• Task statement
Take each line below that has "computer" and copy it.
##### Provided material #####
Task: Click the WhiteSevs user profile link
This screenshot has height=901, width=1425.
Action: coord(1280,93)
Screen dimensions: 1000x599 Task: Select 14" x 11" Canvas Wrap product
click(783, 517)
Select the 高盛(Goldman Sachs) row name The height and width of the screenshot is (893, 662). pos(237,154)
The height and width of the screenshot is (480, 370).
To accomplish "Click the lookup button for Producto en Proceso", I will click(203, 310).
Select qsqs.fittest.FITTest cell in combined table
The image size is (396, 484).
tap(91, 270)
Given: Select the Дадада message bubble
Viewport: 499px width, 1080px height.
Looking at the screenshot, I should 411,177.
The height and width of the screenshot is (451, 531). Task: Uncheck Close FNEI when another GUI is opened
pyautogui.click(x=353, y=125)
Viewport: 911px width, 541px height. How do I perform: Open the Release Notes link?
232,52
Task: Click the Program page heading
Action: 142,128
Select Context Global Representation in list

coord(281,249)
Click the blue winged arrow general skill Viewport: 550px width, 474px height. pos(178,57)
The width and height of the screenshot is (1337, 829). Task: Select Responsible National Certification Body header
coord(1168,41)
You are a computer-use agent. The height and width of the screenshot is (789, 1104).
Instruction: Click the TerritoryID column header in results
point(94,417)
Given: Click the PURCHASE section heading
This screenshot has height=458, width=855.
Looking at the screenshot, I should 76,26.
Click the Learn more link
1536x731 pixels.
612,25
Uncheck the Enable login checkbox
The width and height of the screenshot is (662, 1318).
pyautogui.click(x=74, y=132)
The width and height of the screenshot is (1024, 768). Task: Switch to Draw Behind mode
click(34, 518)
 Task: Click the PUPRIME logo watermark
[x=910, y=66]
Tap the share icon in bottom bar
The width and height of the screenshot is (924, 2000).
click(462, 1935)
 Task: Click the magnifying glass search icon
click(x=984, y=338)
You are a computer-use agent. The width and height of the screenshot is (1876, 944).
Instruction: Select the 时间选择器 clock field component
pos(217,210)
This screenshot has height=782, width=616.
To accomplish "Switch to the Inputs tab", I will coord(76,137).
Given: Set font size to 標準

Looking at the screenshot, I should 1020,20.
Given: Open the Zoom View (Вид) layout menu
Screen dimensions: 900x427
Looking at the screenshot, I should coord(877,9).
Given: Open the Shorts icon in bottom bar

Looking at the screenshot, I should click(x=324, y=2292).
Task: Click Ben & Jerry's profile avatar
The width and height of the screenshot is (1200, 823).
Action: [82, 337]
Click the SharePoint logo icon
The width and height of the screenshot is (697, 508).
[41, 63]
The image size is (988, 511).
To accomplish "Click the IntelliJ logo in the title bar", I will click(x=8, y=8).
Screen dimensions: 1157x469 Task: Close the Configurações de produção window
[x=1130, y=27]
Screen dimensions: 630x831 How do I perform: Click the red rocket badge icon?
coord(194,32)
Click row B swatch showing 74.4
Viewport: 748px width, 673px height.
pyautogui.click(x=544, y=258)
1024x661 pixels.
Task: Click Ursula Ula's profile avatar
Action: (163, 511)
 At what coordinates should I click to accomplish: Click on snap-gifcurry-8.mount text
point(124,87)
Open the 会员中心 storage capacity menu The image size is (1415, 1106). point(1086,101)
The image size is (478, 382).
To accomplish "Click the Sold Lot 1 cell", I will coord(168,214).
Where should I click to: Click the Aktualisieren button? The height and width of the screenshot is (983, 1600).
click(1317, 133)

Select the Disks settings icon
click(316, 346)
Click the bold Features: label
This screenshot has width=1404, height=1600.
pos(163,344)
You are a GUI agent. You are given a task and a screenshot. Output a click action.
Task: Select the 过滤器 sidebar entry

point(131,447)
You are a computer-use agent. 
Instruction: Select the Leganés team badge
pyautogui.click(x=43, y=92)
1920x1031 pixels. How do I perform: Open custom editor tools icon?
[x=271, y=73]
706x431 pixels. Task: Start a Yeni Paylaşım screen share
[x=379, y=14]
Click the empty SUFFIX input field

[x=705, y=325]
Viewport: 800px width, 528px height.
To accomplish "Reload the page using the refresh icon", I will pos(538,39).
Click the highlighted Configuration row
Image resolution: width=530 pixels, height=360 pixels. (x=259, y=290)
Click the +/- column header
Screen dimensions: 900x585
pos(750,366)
#####
• Response to the exercise
You are a computer-use agent. The height and width of the screenshot is (789, 1104).
You are a computer-use agent. The width and height of the screenshot is (1876, 944).
You are a computer-use agent. 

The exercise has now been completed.